Politisch setzte sich Krelle für die soziale Marktwirtschaft ein und war in verschiedenen Kommissionen der Bundesregierung sowie in der Evangelischen Kirche aktiv. Er erhielt zahlreiche Ehrungen, darunter sechs Ehrendoktorwürden und 1987 das Große Bundesverdienstkreuz. 1995 wurde er als erster Deutscher mit der Goldenen Medaille des Kondratieff-Preises ausgezeichnet.
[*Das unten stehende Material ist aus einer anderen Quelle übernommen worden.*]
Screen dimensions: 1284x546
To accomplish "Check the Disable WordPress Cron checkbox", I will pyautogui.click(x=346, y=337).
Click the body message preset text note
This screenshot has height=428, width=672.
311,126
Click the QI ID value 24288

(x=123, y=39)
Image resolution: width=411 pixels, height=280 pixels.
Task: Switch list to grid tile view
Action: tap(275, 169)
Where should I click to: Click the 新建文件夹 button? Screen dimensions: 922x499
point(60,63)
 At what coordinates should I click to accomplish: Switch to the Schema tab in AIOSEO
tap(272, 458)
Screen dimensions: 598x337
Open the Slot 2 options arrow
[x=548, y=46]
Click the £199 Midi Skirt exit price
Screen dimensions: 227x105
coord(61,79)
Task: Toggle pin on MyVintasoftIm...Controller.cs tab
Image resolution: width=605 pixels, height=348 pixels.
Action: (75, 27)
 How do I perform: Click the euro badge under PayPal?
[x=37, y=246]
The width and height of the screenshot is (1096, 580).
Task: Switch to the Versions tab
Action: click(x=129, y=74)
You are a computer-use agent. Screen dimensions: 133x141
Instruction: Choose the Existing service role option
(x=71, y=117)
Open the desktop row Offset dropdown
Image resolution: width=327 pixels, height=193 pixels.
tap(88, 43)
Sein Privatleben war von Schicksalsschlägen geprägt: 1968 verlor er seinen ältesten Sohn Rainer bei einer Bergtour, und 1981 nahm sich seine Frau das Leben.[6] Nach seiner Emeritierung leitete er die Neuausrichtung der Wirtschaftswissenschaftlichen Fakultät an der Humboldt-Universität zu Berlin. Seine Entscheidungen führten zu Kontroversen, insbesondere im Zusammenhang mit seiner Kriegsvergangenheit und seiner SS-Zugehörigkeit. Krelle bemühte sich um die Rehabilitierung seines Rufs, da er eine Rachekampagne von Studenten und ehemaligen Dozenten der Humboldt-Universität vermutete.[7] Bis zuletzt in der Forschung tätig, verstarb er am 23. Juni 2004 in Bonn.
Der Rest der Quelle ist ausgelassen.